COM/CORBA/DCOP (was: Hello people. I have some questions)

Neil Hodgson nhodgson at bigpond.net.au
Wed Sep 5 08:34:02 EDT 2001


Alex Martelli:

> >    At the risk of being pedantic (and with Alex, it is *such* a
temptation
> > :-) ), you can write your automation code (both client and server) to
deal
>
> If you have control of both client and server, yes, but then there's
> no point using Automation -- its interpretive nature is meant to help
> when either end is NOT under your control:-).

   No, it is symmetric. As a client I can keep all my data around in
variants, even in preallocated argument arrays of VARIANTs - think of making
many calls to particular methods. As an independently developed server, I
can reach into the VARIANT array directly, there is nothing particularly
difficult in subscripting an array of VARIANTs (each is the same size) as
long as the type is the expected one.

> But it's still a cost of marshaling, as opposed to one of dispatching.
> Most Automation clients cache dispatch-ID's, and so the Invoke call
> reduces to one test of the usual idiomatic form (one-test index-in-
> range checking):
>     ((unsigned)dispid)<maxdispid
> i.e. 2 machine instructions (unsigned-comparison, branch-if-above-equal
> with the latter mostly-not-taken),

   I wouldn't do it myself, but refraining from checking that a dispid is
valid could be considered a compliant implementation of Invoke.
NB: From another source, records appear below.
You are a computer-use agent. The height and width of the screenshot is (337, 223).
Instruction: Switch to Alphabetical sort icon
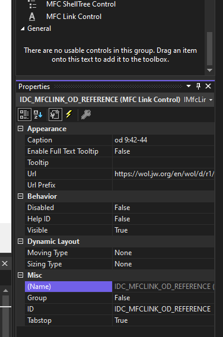click(38, 115)
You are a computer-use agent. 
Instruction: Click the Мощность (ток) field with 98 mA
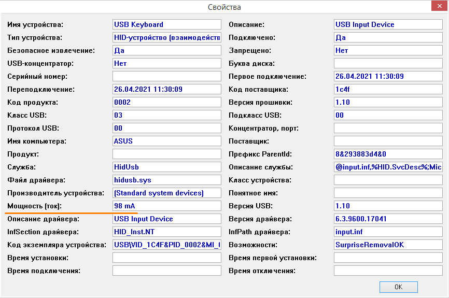tap(166, 206)
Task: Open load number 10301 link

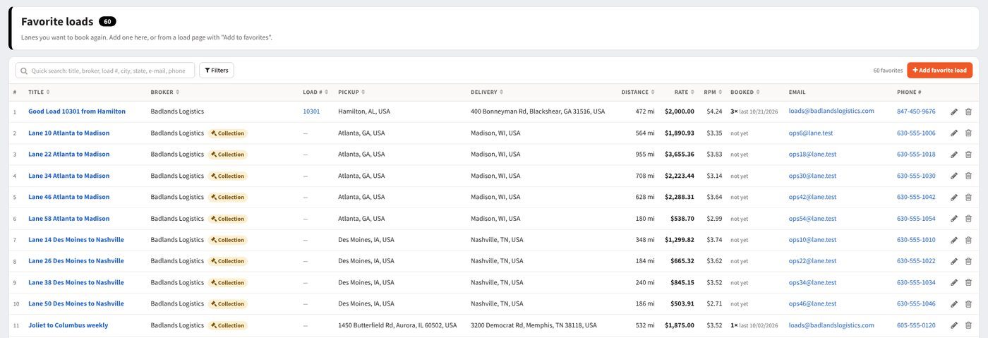Action: coord(311,111)
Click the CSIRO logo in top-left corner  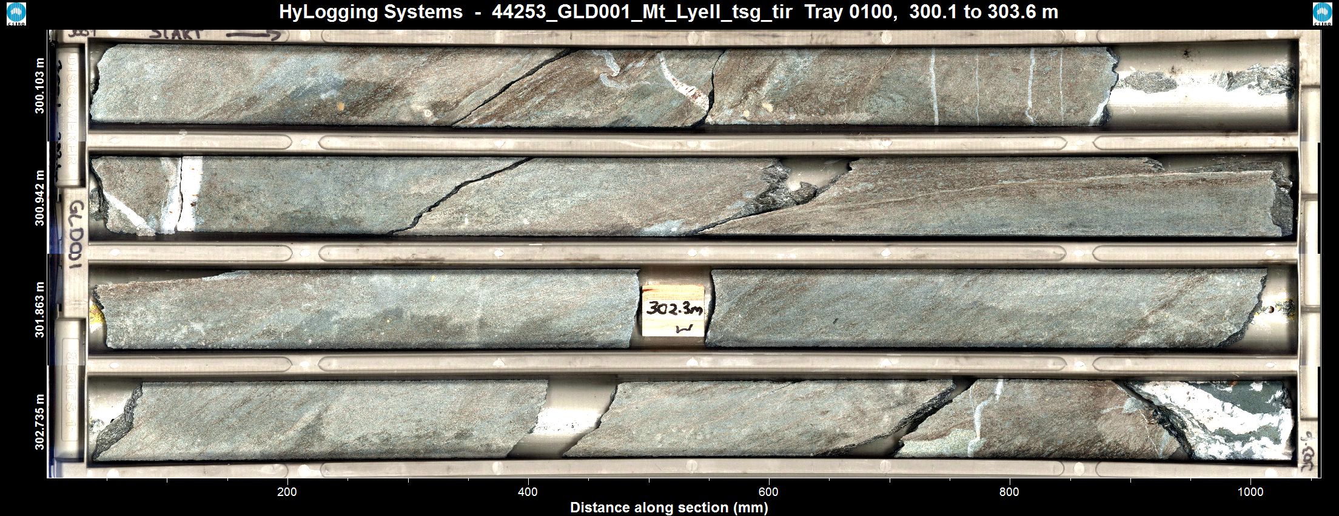tap(16, 14)
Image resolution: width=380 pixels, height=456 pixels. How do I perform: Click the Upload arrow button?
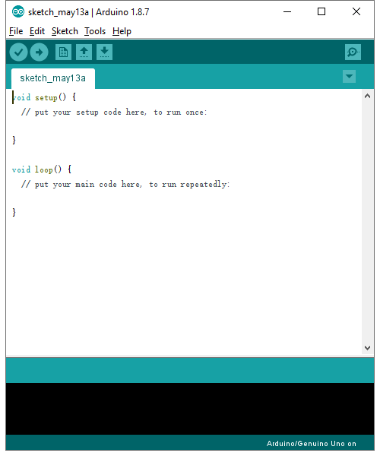pos(40,52)
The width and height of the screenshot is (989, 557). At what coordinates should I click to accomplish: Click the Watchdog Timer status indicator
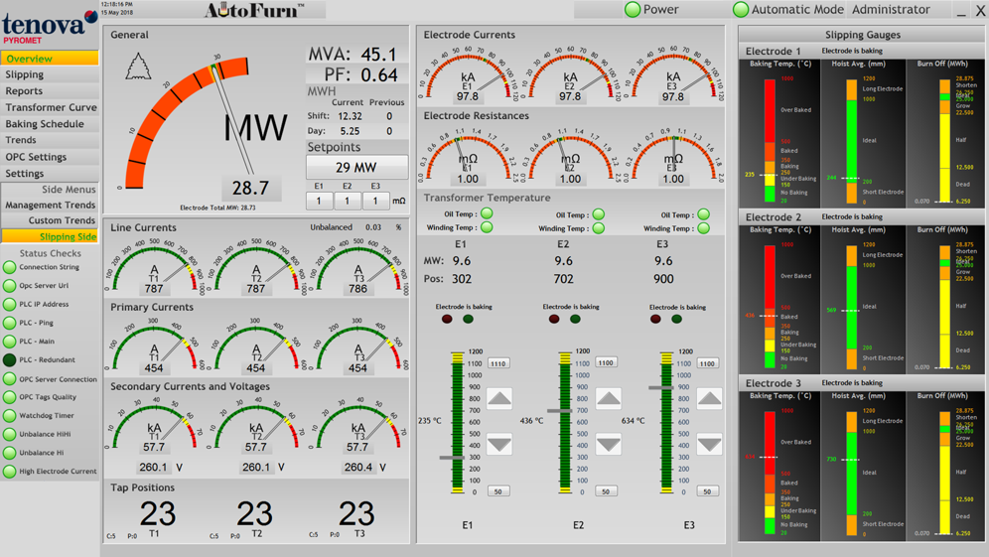10,416
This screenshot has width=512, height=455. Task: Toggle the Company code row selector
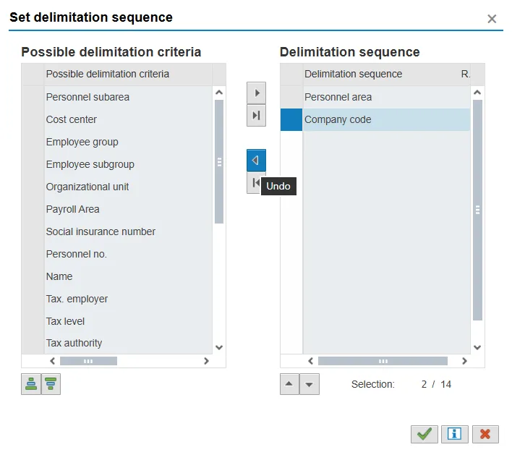click(x=291, y=119)
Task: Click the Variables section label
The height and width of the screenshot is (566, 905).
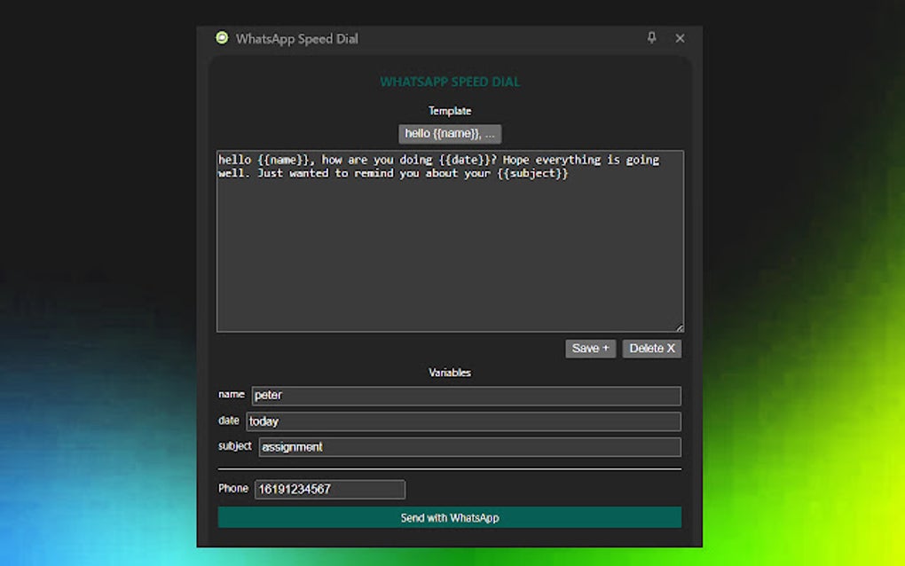Action: click(x=450, y=372)
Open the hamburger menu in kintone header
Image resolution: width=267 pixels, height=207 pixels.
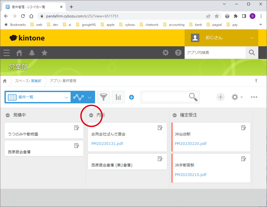point(7,53)
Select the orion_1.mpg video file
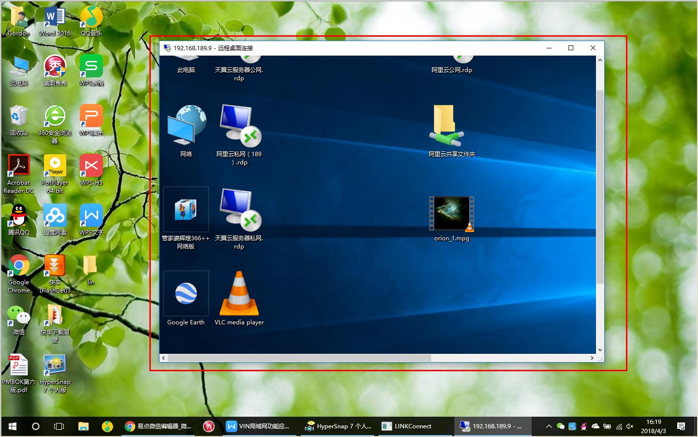The width and height of the screenshot is (698, 437). point(451,215)
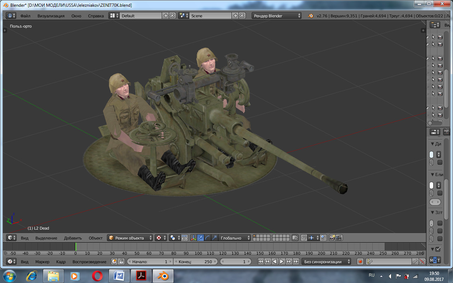
Task: Enable the snap magnet icon
Action: [304, 238]
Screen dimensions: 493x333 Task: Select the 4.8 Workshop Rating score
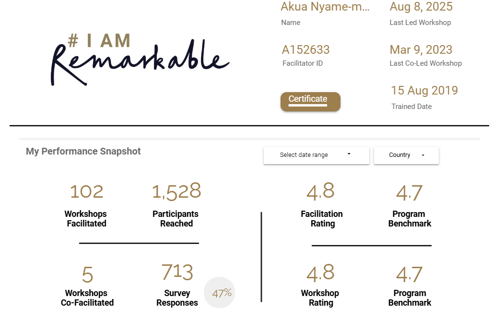pos(321,273)
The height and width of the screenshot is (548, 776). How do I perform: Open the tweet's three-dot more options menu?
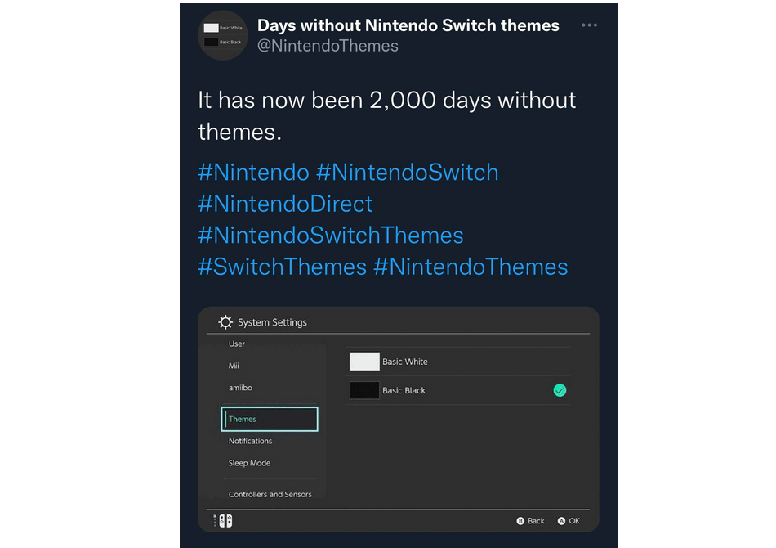(x=589, y=25)

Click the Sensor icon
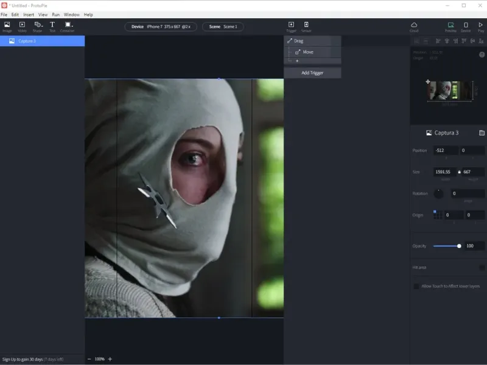(x=306, y=26)
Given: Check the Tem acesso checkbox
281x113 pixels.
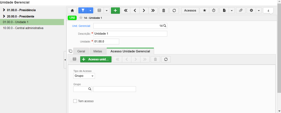Looking at the screenshot, I should (x=75, y=101).
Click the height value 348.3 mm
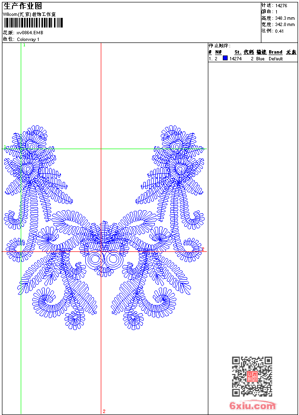The height and width of the screenshot is (415, 299). [285, 18]
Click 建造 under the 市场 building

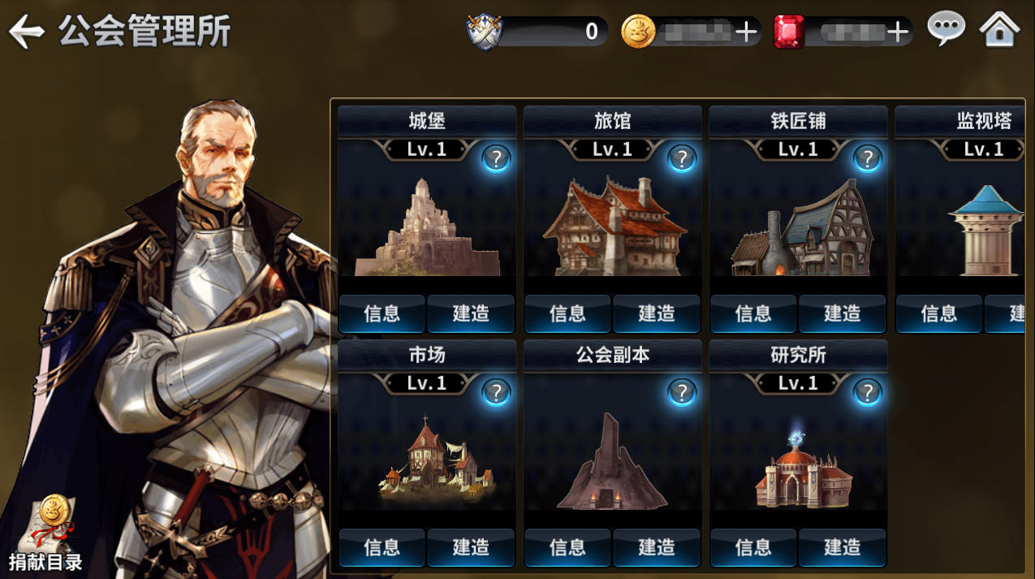pyautogui.click(x=471, y=547)
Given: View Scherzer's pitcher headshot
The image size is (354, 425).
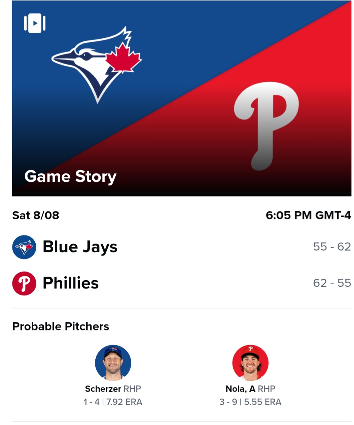Looking at the screenshot, I should [x=113, y=363].
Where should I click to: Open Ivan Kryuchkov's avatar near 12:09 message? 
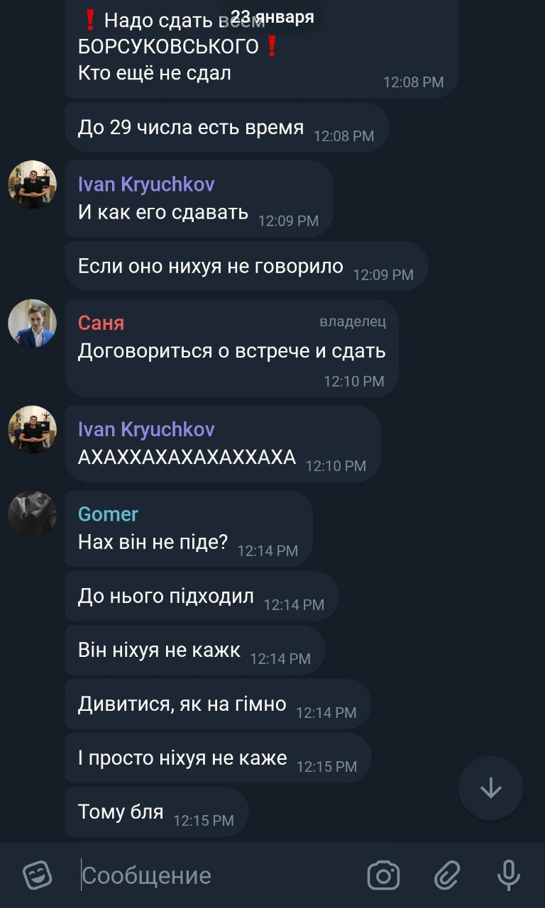click(x=32, y=184)
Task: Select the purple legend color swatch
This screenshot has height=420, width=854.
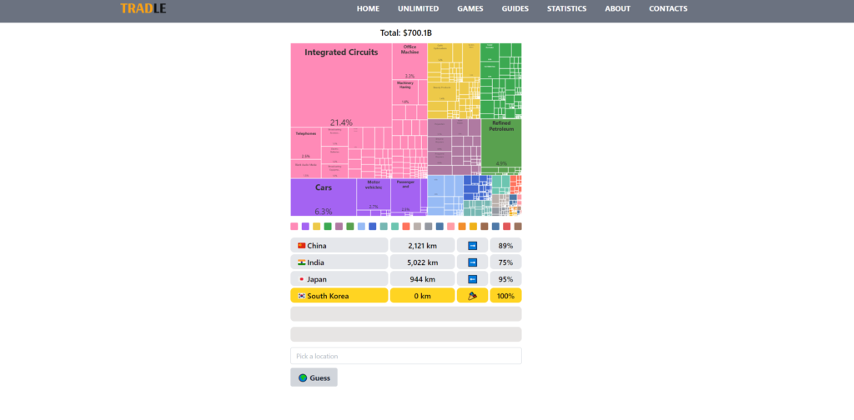Action: tap(305, 227)
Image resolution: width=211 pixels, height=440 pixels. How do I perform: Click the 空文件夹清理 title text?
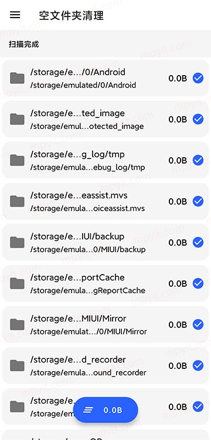72,15
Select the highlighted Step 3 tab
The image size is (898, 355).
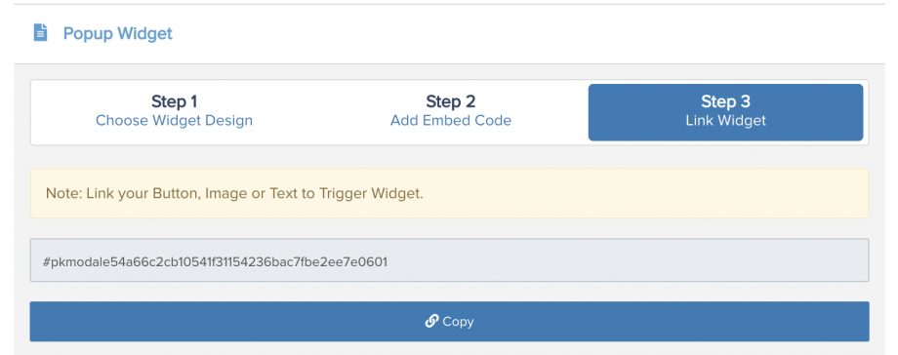point(725,112)
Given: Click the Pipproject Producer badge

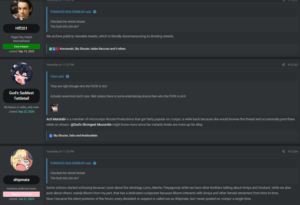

> then a lookup-and-branch using
> dispid as the index in the (user-implemented) virtual table -- say
> 4/5 machine cycles in all versus the 2/3 machine cycles for a vtable
> use that could dispense with the index-in-range checking (wide
> per-architecture variation of course, but mostly in this ballpark).
>
> The marshaling cost of checking all variant arguments is a loop of
> N equality comparisons (for the vt fields) -- plus a lot if one or
> more equality-checks fail, of course:-).  But even without any
> translations, each argument access is quite a bit costlier than
> going directly to the stack for it -- indeed, if your code does
> a lot with its args, it may be worthwhile unmarshaling them to
> stack beforehand:-).

   Here is an implementation placed directly in the Invoke method:

// Apologies if this doesn't compile, its from memory but I did check
// the documentation:
HRESULT X::Invoke(DISPID dispIdMember,
  REFIID, LCID, WORD, DISPPARAMS FAR* params,
  VARIANT *result,
  EXCEPINFO *, unsigned int *) {
  VARIANTARG *rg = params->rgvarg;
  switch (dispIdMember) {
    case X_SET_FLAVOUR:
      if (params->cargs == 1 && // More paranoia if warranted
        rg[0].vt == VT_R8) {
      result->vt = VT_R8;
      result->dblVal = m_flavour;
      m_flavour = rg[0].dblVal;
      return S_OK;
    } else {
      // Coercion time possibly using DispGetParam
    }
  }
}

   Yes, my chosen operation is unfairly short but a lot of the Automation
servers I've worked on publish a lot of simple accessor methods which are
also short.

   With this code, I expect that the biggest cost is in the signature guard
conditions with pushing the arguments to Invoke also being significant.
There is argument access overhead here but I would not call it marshalling
as I would define marshalling as the transformation of one call format to
another instead of as the implementation of a function.

   Why do I feel justified in special casing one incoming type signature?
Because client programming languages and programmers are fairly predictable
with some always wanting to use one particular numeric type (often VT_R8) or
responding to available typeinfo by using the declared argument type.